Next-gen Jaguar XJ Takes Shape

Steph Willems
by Steph Willems

A new Jaguar flagship is on the way, and the latest evidence of this shadowy cat is a series of spy photos snapped of a camo-clad sedan sitting atop a trailer. While the sedan itself is quite familiar, what’s underneath seems all-new.

Certainly, old-timey Jag aficionados won’t recognize what’s under the hood when the new range-topper arrives.

The long-running XJ, for decades the loftiest model in the Jag stable, ceased production back in the summer. Sales had plummeted both in Europe and in North America, and looming EU emissions standards awaiting automakers in 2020 made it necessary for the automaker to make drastic changes.

So, the XJ’s plug was pulled, and Jaguar Land Rover boss Ralph Speth took time during the September launch of the Land Rover Defender to talk up the coming car. “Our engineering team is in full swing to deliver the world’s first, full-electric luxury sports saloon, the flagship of Jaguar, the all-new XJ,” Speth told the assembled journos, as reported by Roadshow.

It was at that point Jaguar provided a teaser image, seen above, of the rear of the upcoming XJ. At the time of the cancellation, many suggested the vehicle will toss the sedan blueprint into the dustbin in favor of a coupe-like liftback for added cargo capacity, but the teaser image, plus Speth’s use of the word “saloon,” seems to suggest otherwise.

Sedans aren’t selling, and electric vehicles are still finding their feet. Some added versatility — all-wheel drive, a liftgate — are things that could sweeten the XJ’s chances of success.
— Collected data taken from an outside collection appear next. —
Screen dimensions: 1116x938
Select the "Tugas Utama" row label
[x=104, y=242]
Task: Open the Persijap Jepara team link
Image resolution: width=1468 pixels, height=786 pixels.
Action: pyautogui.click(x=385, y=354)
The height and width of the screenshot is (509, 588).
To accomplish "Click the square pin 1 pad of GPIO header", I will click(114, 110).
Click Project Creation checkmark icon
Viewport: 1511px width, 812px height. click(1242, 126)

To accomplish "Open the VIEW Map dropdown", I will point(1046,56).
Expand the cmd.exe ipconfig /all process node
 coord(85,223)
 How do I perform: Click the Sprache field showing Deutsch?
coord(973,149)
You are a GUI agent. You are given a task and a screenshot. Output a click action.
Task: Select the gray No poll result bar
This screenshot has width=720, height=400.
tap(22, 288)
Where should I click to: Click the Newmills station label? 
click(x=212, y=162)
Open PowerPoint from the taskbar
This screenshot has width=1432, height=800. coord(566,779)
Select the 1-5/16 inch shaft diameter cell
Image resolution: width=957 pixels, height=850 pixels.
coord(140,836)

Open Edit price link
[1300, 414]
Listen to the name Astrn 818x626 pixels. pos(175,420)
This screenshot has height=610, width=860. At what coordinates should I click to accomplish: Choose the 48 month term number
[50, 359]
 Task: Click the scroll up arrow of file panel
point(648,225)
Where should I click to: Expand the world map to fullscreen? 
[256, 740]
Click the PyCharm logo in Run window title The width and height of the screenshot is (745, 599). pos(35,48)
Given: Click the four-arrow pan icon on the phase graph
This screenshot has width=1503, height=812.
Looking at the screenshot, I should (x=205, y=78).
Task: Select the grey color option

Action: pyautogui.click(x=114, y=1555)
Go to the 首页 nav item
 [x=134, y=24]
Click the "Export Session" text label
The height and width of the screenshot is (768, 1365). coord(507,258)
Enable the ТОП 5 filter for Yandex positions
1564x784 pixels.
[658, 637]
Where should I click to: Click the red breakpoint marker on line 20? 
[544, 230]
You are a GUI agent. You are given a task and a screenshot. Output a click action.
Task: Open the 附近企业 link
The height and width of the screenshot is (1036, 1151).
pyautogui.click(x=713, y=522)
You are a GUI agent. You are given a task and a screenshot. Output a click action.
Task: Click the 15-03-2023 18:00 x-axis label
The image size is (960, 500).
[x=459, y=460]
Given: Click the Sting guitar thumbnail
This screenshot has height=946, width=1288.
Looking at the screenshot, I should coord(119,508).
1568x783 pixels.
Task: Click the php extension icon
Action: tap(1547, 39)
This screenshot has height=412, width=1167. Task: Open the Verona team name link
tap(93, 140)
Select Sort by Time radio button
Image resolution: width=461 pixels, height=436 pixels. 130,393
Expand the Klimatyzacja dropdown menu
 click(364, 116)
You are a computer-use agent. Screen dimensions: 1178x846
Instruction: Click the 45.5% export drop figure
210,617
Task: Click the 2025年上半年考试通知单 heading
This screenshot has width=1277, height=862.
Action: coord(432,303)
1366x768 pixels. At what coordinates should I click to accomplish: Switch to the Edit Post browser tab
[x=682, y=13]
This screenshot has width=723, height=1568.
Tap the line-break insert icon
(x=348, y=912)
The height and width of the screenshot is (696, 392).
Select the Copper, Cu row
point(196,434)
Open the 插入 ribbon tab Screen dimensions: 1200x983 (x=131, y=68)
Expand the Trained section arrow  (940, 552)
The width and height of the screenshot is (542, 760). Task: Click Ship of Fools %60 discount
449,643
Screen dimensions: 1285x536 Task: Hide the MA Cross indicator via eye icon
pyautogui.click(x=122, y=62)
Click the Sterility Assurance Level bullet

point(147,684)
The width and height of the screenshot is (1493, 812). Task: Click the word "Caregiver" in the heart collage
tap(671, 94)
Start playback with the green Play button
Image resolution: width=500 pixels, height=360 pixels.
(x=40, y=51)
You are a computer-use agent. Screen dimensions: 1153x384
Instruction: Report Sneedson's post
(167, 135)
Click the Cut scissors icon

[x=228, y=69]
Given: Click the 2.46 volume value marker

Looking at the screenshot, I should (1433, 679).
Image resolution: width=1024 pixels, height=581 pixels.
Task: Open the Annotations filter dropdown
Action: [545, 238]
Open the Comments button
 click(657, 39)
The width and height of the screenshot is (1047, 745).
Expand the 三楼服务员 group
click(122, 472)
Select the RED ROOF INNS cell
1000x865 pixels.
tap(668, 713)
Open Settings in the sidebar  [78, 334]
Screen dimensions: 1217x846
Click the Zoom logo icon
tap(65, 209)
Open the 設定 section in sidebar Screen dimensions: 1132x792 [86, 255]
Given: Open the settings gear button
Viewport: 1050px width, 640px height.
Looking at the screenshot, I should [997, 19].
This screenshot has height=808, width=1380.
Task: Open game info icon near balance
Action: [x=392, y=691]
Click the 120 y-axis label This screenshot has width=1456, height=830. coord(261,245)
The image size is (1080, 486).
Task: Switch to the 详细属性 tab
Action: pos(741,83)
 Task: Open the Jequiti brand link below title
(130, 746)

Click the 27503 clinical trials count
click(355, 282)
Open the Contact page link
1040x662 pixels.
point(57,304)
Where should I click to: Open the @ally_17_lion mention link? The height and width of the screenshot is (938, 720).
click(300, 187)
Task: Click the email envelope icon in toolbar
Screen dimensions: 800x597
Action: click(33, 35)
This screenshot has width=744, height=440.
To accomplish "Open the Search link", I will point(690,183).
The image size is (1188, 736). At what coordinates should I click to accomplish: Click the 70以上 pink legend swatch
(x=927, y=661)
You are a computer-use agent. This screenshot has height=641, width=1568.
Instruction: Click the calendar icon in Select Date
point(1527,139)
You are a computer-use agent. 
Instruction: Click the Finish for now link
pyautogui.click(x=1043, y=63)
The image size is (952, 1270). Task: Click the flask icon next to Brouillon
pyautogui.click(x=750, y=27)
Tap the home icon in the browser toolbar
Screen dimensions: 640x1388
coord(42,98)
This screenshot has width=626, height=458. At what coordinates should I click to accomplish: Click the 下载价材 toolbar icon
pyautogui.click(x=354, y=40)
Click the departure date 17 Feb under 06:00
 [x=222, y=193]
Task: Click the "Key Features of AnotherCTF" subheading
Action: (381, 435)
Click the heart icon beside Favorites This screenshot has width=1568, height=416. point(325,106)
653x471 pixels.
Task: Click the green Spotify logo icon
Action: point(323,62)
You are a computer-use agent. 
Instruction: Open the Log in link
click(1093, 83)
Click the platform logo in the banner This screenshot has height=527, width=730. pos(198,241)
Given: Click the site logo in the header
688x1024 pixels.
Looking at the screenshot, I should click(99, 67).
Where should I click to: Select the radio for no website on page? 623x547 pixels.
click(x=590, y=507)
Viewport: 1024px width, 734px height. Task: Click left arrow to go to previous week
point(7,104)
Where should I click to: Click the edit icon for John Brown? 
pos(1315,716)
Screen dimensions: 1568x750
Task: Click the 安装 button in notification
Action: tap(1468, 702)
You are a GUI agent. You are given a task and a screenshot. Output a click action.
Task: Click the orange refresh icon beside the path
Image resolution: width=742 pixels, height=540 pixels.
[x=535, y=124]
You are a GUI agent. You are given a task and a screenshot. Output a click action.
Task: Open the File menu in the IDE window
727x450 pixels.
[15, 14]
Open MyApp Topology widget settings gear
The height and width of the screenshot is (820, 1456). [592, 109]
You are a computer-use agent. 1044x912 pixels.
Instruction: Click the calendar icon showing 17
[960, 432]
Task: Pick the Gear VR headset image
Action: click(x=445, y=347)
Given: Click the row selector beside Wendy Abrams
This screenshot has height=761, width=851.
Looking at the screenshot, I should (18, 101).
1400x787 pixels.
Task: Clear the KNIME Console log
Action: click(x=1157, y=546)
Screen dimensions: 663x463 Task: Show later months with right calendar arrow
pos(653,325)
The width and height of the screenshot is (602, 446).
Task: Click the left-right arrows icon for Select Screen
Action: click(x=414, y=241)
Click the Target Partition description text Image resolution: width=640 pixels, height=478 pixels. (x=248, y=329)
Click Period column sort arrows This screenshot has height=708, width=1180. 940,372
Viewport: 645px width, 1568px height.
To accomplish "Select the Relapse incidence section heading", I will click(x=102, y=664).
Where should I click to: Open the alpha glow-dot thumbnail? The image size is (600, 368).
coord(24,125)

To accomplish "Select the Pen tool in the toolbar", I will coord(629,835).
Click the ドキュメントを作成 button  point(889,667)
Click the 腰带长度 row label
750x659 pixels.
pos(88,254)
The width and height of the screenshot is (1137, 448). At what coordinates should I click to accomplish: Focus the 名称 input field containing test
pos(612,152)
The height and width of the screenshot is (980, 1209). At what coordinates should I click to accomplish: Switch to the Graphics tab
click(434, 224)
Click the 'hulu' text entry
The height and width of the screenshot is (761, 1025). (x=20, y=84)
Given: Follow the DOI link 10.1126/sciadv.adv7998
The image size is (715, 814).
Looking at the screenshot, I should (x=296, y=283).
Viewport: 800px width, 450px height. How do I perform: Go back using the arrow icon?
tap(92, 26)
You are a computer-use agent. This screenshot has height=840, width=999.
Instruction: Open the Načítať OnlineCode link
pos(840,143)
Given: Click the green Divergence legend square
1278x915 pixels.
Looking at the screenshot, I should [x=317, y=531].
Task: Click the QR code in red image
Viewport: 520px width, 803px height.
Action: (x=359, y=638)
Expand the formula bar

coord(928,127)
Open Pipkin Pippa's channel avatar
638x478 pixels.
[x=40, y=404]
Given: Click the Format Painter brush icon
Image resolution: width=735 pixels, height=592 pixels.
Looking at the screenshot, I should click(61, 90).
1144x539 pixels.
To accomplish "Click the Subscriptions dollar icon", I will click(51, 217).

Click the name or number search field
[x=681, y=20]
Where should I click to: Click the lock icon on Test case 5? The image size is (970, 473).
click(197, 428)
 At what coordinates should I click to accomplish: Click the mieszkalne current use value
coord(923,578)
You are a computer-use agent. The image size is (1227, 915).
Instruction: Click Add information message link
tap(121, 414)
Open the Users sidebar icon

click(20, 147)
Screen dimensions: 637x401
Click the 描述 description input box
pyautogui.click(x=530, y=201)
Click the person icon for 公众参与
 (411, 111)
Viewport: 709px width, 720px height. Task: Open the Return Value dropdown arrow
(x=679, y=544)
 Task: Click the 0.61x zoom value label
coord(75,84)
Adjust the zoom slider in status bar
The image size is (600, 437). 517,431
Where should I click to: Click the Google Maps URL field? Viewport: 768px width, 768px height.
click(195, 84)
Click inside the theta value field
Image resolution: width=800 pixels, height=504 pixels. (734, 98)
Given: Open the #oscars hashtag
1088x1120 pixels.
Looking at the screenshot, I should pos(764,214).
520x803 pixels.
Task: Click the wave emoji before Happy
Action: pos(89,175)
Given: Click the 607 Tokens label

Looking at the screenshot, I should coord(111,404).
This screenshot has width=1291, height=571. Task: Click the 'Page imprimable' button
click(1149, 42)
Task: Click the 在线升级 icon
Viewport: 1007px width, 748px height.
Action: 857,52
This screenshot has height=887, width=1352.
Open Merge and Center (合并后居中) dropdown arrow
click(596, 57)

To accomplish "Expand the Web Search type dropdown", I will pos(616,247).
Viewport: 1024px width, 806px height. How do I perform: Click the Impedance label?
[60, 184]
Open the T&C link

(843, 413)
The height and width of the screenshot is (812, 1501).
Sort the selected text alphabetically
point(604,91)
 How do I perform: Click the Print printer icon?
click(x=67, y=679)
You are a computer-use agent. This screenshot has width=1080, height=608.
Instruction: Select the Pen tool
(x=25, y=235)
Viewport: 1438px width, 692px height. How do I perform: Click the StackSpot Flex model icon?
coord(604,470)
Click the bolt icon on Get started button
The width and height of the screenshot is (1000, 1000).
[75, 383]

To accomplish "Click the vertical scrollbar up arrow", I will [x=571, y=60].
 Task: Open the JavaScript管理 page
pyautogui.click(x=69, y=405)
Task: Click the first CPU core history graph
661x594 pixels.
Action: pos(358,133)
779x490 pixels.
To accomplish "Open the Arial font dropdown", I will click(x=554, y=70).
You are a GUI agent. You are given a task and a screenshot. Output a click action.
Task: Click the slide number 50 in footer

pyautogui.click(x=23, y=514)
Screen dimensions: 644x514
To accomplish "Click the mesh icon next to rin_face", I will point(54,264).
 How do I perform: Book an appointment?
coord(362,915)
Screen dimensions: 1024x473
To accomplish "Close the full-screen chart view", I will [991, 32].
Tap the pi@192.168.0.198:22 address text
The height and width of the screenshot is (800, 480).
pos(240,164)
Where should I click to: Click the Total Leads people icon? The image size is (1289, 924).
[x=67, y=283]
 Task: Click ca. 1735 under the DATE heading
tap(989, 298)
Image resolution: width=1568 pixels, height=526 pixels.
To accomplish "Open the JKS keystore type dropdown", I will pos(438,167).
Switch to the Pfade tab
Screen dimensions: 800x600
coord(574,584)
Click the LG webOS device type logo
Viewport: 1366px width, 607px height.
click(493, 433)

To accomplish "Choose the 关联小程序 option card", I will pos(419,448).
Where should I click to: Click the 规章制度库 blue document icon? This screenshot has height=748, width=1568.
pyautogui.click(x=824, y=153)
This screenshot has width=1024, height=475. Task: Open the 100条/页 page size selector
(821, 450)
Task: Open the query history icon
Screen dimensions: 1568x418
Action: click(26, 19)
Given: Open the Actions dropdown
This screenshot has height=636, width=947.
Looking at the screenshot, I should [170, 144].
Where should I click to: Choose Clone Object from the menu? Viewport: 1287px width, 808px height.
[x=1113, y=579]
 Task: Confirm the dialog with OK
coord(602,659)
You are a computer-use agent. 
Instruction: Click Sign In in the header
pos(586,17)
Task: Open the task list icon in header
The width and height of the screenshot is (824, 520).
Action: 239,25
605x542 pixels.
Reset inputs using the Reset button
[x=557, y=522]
Still, with Mercedes-Benz and other German marques planning EV flagships of their own, the XJ would need to more or less stay in its own lane to counter those threats (and avoid stepping on the toes of the I-Pace SUV).

The XJ’s replacement by an electric — or more specifically, electrified — successor was long predicted by British publication Autocar, which tipped off the world to the XJ’s imminent demise. That death came to pass, and now we have spy shots from Auto Express showing the next XJ’s bones carting around the body of a run-of-the-mill XF.

Jag’s XJ will make use of the new MLA platform (Modular Longitudinal Architecture), which can incorporate a variety of powertrains: fully electric, mild hybrid, and plug-in hybrid. With MLA, Jaguar can tailor the vehicle to specific markets.

While the EV realm is still a scary place for automakers (the I-Pace suffered diminished sales and bloated inventories last year), EU lawmakers have given companies little choice in the matter. Makers of big, prestigious vehicles need eco-conscious siblings to lower their fleetwide emissions footprint, lest they face hefty fines.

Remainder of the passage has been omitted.